Darum konnte die Kette ihre Zerreißprobe bestehen und das Schiff sicher halten, bis der Sturm abflaute und der Morgen kam.

(Aus: C.E. Chowman, Alle meine Quellen sind in dir, Asslar, 12. Aufl. 1992, S. 106f.)

 

Wie viele Anker die Matrosen zu Wasser gelassen haben, das liest man hier nicht heraus,  aber dass keiner davon gehalten hat, schon. Bis auf die alte große geschmiedete Kette mit dem mächtigen Anker...

Sind die Anker die, die Matrosen,  ins Wasser gelassen haben nicht wie Hoffnungen, an die wir uns klammern? Wie viele Anker hast du gerade im Wasser und wie viele davon sind schon zerrissen, oder drohen vielleicht zu zerreissen?

An was klammerst Du Dich in deinem Leben?

An eine Liebe, die du nicht erwidert bekommst?

An das neue Outfit, damit andere Dich respektieren?

An deine Lebensplanung - Abschluss, Erfolg im Job, Haus gebaut Familie gegründet, und im

Rentenalter schön verreisen und es sich gut gehen lassen?

An die Hoffnung, dass wir bald genügend Impfstoff haben ?

 

Aber was passiert, wenn diese Hoffnungen/ Anker zerreißen?
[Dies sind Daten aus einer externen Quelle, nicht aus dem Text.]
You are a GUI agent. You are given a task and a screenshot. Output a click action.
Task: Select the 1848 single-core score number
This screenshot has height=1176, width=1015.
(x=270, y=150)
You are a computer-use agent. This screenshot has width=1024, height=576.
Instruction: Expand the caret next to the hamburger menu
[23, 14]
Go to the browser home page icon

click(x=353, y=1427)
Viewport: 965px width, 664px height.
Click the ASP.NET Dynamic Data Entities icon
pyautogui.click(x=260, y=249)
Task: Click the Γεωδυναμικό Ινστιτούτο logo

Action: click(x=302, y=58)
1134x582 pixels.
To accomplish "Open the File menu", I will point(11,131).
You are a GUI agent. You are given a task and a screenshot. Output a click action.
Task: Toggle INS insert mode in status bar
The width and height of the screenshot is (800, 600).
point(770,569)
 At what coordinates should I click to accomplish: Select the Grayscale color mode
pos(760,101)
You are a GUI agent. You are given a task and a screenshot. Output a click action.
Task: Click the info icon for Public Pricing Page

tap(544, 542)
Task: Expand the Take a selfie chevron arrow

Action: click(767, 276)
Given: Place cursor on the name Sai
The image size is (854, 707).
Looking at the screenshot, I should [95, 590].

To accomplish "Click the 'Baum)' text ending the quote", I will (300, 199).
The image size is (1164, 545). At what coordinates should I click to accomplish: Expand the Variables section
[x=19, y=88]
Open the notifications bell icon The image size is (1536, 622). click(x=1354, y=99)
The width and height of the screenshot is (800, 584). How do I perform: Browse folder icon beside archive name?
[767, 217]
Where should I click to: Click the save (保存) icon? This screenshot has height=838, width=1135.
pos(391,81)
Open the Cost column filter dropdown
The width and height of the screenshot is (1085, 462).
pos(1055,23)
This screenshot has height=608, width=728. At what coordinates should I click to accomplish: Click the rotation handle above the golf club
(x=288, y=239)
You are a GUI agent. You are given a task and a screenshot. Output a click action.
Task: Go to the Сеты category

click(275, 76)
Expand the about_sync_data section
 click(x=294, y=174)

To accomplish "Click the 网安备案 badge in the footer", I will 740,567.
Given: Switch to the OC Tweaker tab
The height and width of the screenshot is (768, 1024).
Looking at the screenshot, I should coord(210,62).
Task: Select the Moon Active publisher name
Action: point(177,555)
Was tun, wenn der Impfstoff nicht kommt oder wirkt, was wenn meine Lebensplanung nicht so eintritt, wie ich es geplant habe? Was gibt dir dann  wirklich Halt und Sicherheit?

Wird es nicht Zeit, die alte Kette (Bibel) aus dem Schrank herauszuholen und Sie auszuwerfen (zu lesen)? Eine Kette, die hält, egal wie stark der Sturm in deinem Leben Dich hin und her wirft. Der Anker, der dich sicher hält?

Jesus ist dieser Halt, Gott hat die Kette geschmiedet sehr sorgfältig, egal was die Menschen gesagt haben, er hielt an seinem Plan fest und das ist der Grund wieso wir heute eine Verbindung haben zu unserem Vater durch Jesus Christus.

 

Alles verändert sich, aber einer nicht:  Jesus Christus, er ist derselbe, gestern wie heute und in Ewigkeit!  Fang an, Jesus zu vertrauen. Fang an, dich mit Ihm zu beschäftigen und deinen Anker zu werfen, der Anker der Dich wirklich hält und trägt, Jesus Christus! Der größte Segen ist, wenn man sich auf Gott verlässt, denn der steht felsenfest!